I understand that some tools are opinionated, but to my way of thinking, not having a command-line switch, --local or the like, is not just opinionated – it’s “my way or the highway”.

Another problem we’ve glimpsed in our discussion of pip that pipenv solves is that of separating the user’s initial intent to just install the latest package from a pinned version of what was already built. Pipenv does this by separating having two separate files, a “Pipfile” that contains general project information including a “packages” section for our intended dependencies, together with a Pipfile.lock file which contains the actual versions installed and their dependencies. It also includes a handy command, pipenv graph, to show top-level dependencies and what they depend on. If we just install pandas as we have been doing, here’s how it looks:

% pipenv graph  
pandas==1.3.5
  - numpy [required: >=1.21.0, installed: 1.22.0]
  - python-dateutil [required: >=2.7.3, installed: 2.8.2]
    - six [required: >=1.5, installed: 1.16.0]
  - pytz [required: >=2017.3, installed: 2021.3]

You can also see the dependency graph using pip itself, but it requires installing a separate package, pipdeptree. So in due fairness to pipenv, having this capability integrated into the tool is a nice touch.

Pip-tools vs Pipenv

Since pipenv and pip-tools have some overlap in terms of functionality, we should compare them briefly. Both pip-tools and pipenv are used to manage packages and dependencies, but they take different approaches. pip-tools is a more traditional approach that uses a requirements.txt file to track dependencies. (It can create the requirements.txt complete with pinned requirements from a requirements.in file). The requirements.txt file is then used to install packages via the pip command-line tool.
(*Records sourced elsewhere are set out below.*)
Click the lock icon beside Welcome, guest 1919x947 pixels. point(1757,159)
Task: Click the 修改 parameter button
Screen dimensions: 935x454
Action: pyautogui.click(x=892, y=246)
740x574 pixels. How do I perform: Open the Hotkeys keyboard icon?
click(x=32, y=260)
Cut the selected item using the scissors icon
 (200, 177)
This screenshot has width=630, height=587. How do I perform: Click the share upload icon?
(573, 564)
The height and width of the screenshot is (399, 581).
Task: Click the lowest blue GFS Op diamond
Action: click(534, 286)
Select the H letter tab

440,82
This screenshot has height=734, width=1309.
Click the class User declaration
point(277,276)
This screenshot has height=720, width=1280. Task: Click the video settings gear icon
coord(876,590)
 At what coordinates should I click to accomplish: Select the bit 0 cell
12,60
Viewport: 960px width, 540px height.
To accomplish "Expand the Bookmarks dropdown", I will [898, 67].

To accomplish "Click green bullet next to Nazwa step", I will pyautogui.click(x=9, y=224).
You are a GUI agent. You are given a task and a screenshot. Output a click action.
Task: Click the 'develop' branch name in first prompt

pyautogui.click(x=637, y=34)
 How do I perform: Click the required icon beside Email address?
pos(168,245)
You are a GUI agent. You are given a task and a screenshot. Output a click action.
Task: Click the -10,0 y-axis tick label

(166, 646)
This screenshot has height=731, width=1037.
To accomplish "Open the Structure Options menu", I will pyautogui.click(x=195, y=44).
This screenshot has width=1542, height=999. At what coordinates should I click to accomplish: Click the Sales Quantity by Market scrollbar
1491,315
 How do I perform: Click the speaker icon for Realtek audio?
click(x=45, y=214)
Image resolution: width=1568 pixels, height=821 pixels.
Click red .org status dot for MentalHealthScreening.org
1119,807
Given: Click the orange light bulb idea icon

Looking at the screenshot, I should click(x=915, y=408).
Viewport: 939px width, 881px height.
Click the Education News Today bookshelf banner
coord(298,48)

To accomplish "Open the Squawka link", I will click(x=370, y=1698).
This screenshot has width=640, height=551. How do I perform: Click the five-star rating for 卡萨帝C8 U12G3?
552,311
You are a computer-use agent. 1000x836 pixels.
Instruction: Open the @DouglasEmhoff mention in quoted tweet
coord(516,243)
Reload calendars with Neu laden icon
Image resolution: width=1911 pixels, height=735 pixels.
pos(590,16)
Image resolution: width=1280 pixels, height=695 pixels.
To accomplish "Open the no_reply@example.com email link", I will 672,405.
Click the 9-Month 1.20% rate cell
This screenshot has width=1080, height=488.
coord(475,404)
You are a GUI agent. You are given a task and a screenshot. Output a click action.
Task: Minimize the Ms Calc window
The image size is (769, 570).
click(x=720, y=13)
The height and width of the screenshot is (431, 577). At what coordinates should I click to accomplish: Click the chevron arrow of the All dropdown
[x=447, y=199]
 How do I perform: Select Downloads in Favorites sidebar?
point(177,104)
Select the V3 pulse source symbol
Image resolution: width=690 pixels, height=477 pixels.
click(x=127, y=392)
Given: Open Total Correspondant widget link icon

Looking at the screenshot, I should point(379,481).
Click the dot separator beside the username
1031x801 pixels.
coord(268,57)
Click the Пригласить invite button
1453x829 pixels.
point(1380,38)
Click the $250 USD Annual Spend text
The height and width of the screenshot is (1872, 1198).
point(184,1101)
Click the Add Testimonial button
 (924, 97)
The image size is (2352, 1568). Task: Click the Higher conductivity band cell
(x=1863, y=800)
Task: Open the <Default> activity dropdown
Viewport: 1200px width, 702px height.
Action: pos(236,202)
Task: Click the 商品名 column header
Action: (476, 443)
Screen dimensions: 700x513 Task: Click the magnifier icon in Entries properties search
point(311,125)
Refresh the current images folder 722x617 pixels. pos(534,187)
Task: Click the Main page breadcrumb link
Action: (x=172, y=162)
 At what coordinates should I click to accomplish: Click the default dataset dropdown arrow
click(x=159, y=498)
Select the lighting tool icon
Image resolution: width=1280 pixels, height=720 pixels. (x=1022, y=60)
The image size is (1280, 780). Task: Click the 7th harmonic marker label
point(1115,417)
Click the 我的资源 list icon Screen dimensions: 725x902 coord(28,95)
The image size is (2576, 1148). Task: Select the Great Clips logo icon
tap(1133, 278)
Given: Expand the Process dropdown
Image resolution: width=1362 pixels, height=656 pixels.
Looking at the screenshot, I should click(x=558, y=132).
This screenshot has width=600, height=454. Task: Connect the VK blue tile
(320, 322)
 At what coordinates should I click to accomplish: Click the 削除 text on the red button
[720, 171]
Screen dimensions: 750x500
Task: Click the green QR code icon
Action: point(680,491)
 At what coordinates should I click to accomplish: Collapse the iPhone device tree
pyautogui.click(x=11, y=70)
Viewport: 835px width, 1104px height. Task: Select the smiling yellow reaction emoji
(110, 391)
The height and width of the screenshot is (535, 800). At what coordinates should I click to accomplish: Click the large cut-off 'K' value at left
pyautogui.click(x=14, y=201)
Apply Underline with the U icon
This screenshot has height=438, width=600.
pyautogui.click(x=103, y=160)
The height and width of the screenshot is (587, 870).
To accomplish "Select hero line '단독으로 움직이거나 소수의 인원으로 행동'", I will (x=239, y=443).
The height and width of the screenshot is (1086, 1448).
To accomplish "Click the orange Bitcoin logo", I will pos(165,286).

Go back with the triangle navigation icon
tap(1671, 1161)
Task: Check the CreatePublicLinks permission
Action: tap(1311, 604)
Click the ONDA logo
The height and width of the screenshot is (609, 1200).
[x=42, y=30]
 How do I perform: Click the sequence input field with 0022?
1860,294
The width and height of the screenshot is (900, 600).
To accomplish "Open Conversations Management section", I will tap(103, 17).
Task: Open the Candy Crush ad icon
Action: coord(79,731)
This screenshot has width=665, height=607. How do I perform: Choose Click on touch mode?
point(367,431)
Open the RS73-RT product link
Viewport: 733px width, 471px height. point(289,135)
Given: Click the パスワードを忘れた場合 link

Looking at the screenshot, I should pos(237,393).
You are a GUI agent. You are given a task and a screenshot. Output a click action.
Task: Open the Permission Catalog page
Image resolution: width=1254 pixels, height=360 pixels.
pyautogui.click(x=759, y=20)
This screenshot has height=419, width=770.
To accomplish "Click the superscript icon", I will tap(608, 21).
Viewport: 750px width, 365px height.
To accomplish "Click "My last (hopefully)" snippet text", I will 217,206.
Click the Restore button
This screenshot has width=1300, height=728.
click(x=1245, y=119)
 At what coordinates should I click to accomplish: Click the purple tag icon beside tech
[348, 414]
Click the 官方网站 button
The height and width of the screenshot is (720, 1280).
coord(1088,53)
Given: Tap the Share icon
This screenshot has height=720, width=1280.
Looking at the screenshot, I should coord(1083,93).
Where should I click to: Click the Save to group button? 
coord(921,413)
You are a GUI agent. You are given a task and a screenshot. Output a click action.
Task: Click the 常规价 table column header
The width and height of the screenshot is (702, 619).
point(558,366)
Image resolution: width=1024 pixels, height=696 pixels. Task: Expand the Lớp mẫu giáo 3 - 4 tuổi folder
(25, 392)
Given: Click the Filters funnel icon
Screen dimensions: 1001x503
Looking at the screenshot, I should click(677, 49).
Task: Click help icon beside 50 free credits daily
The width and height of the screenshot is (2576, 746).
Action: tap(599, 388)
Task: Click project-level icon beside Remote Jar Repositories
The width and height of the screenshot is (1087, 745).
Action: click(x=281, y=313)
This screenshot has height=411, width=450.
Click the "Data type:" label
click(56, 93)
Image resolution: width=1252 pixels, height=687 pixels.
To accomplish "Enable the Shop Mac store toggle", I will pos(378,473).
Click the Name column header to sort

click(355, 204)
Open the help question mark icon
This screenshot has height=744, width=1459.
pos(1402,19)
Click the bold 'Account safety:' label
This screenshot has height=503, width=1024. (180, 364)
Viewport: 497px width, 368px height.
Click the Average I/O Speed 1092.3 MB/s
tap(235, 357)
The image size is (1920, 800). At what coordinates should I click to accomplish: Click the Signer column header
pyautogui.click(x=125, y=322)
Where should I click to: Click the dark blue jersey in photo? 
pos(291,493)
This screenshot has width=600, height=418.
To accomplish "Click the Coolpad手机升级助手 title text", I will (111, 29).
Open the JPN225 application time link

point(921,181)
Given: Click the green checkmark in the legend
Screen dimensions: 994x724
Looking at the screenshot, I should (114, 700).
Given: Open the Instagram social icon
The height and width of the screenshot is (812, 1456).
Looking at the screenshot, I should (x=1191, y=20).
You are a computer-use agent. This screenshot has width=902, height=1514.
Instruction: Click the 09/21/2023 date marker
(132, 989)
By contrast, pipenv takes a “live” approach to dependency management. It automatically generates a Pipfile, which tracks both production and development dependencies. This file can then be used to install all required packages with a single command. In addition, as we’ve seen, pipenv can also be used to create virtual environments, which is helpful for isolating different projects. Ultimately, the choice between pip-tools and pipenv depends on personal preferences and project requirements.

Final Thoughts

Pipenv does contain some interesting convenience functions that pip lacks, and the attempt to build them into a single tool was a worthwhile effort. On balance, however, and especially for Python beginners, the tool of choice that we recommend for Python package management is pip.

As we’ve seen, most of the effort that one needs to get started creating and activating a virtual environment just using basic Python boils down to learning a couple of simple command-line instructions. From that point, using pip to install packages into those environments is not complex at all.

To be sure, pipenv does have some convenience functions that are not built in to pip, but these come at a cost of a tool that is overly complex and opinionated. With pip, you have everything you need to get started out of the box, and you pay for complexity with third-party tools when you need it. With pipenv, you have to fight the tool at the beginning, and that’s not what we want. After all, a package manager is meant to get out of the way and let us get on with the business of coding in Python.